Ladies and Gentlemen:

I, Thomas J. Kilian, hereby resign as a member of the Board of Directors of
Ceres Group, Inc., effective as of the termination of my employment with Ceres
Group (for whatever reason) pursuant to my Employment Agreement, dated as of
July 9, 2002, between Ceres Group and me.

Very truly yours,

/s/ Thomas J. Kilian

Thomas J. Kilian

<PAGE>

                                     ANNEX B

                      NON-QUALIFIED STOCK OPTION AGREEMENT

                           UNDER THE CERES GROUP, INC.

                     1998 KEY EMPLOYEE SHARE INCENTIVE PLAN

         This Non-Qualified Stock Option Agreement ("Agreement") is made on July
9, 2002, by and between Ceres Group, Inc., a Delaware corporation ("Ceres" or
the "Company"), and Thomas J. Kilian ("Optionee").

         Ceres and Optionee agree that the option granted by this Agreement does
not qualify as an "incentive stock option" ("ISO") within the meaning of Section
422 of the Internal Revenue Code of 1986, as amended (the "Code"). Ceres makes
this grant of an option pursuant to the Ceres Group, Inc., 1998 Key Employee
Share Incentive Plan ("Plan"). The option granted by this Agreement shall be
subject to all the provisions of the Plan, which are incorporated herein by
reference, and shall be subject to the following provisions of this Agreement:

         1. NUMBER OF COMMON SHARES AND OPTION PRICE. Ceres hereby grants
Optionee an option ("Option") to purchase 100,000 shares of the Company's $0.001
par value common stock ("Common Shares") for a purchase price ("Option Price")
of $3.90 (Three dollars and Ninety cents) per Common Share.

         2. GENERAL TERMS, PERIOD, VESTING AND EXERCISABILITY.

(a) The term of the Option and the term of this Agreement shall commence on the
date hereof ("Date of Grant") and shall terminate upon the expiration of ten
(10) years from the Date of Grant ("Maximum Term") if not terminated or
extinguished earlier by operation of this Agreement or the terms of the Plan.

Given information.
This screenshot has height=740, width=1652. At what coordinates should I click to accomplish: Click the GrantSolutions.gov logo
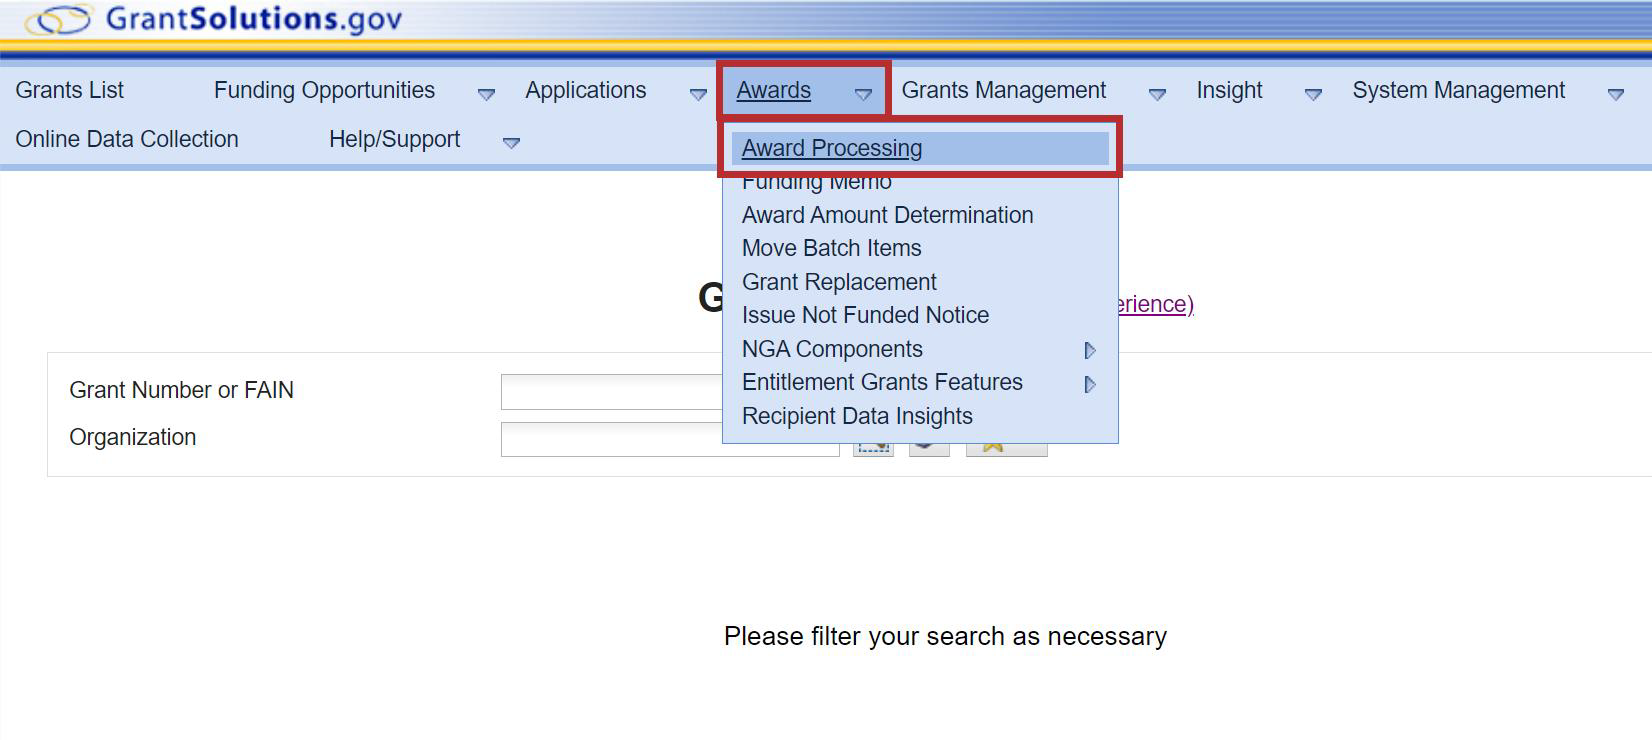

Work to complete.
Answer these questions from the Ceres Group document:
(a) What position does Thomas J. Kilian resign from?
(b) How many Common Shares does the Option allow Optionee to purchase, and at what price per share?
(c) When does the Maximum Term of the Option end?
The lines have no connection to the Ceres Group document.

Task answer.
(a) Member of the Board of Directors of Ceres Group, Inc.
(b) 100,000 Common Shares at $3.90 per share.
(c) Ten years from the Date of Grant.